**Written task**
Find each line of the records that contains the string "Where" and copy those lines.

-- Begin --

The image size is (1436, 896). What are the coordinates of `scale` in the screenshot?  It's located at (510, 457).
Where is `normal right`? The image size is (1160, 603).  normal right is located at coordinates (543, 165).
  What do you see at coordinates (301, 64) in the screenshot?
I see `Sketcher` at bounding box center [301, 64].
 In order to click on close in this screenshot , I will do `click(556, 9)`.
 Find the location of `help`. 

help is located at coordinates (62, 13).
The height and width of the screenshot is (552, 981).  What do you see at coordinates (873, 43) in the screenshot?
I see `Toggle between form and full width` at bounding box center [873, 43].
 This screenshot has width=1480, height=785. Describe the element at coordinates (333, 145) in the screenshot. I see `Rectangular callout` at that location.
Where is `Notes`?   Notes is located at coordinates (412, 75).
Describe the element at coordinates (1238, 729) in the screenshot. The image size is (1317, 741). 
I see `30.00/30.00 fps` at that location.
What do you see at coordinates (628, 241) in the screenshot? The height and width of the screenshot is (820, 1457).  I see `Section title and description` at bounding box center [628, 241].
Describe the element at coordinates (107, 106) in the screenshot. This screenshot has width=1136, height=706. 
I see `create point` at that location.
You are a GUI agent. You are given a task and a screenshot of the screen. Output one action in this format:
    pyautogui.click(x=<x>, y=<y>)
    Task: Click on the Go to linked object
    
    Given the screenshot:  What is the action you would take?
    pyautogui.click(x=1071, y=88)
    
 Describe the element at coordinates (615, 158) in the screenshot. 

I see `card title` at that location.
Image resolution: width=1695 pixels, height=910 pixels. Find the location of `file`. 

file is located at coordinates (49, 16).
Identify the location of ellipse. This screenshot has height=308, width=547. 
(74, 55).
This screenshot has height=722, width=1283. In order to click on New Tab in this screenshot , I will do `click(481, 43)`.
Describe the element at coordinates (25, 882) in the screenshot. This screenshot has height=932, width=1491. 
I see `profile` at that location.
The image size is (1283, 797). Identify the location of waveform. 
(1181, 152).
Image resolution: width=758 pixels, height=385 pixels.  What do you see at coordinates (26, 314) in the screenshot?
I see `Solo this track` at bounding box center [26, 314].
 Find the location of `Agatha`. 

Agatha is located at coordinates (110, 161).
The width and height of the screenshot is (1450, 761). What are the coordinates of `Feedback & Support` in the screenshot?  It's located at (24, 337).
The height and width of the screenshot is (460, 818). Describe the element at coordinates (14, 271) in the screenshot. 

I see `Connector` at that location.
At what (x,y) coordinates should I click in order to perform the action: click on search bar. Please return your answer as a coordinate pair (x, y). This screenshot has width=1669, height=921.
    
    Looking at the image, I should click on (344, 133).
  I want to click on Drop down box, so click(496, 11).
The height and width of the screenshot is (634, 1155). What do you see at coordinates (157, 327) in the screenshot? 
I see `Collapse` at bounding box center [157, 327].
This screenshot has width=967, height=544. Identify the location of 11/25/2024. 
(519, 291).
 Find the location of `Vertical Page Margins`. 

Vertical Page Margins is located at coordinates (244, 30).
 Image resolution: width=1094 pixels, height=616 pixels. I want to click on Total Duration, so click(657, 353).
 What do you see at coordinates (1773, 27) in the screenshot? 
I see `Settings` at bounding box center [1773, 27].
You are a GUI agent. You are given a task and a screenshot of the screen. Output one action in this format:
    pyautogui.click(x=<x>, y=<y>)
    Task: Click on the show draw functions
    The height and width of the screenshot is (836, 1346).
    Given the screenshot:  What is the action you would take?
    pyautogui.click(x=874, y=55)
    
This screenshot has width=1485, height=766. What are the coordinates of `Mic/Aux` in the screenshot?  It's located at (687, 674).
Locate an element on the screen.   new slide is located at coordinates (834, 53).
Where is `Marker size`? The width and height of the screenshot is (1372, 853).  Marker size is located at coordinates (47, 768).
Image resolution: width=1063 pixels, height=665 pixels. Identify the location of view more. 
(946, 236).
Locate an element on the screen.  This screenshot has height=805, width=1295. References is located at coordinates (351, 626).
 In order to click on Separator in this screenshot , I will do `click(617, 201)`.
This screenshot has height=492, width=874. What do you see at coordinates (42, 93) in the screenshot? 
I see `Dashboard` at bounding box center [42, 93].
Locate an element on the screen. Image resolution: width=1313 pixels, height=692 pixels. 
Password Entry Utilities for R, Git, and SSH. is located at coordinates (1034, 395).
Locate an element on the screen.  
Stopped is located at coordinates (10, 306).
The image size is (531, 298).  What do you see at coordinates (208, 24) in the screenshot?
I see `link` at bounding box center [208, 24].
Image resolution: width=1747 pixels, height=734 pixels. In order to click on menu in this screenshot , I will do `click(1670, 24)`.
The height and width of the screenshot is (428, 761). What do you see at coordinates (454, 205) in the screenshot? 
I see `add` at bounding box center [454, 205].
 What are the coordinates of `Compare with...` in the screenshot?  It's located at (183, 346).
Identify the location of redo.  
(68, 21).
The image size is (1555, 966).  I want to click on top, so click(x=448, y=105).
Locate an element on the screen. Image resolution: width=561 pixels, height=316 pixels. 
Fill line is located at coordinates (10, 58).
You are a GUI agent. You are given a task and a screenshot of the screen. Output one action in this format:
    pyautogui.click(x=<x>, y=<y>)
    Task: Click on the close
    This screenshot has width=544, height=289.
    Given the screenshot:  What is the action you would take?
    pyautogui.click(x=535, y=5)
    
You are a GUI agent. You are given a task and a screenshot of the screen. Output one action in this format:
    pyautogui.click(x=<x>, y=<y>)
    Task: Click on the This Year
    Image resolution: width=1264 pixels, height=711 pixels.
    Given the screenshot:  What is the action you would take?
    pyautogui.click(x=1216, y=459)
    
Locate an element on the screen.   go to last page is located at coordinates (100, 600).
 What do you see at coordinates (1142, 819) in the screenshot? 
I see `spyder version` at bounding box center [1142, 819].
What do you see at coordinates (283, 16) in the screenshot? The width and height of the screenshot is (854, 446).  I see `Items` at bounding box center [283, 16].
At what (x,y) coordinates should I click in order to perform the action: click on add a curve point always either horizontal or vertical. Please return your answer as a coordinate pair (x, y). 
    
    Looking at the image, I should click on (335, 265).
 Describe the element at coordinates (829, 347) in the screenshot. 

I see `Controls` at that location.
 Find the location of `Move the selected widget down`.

-- End --

**Response below**
Where is `normal right`? The image size is (1160, 603).  normal right is located at coordinates (543, 165).
Where is `Notes`?   Notes is located at coordinates (412, 75).
Where is `Marker size`? The width and height of the screenshot is (1372, 853).  Marker size is located at coordinates (47, 768).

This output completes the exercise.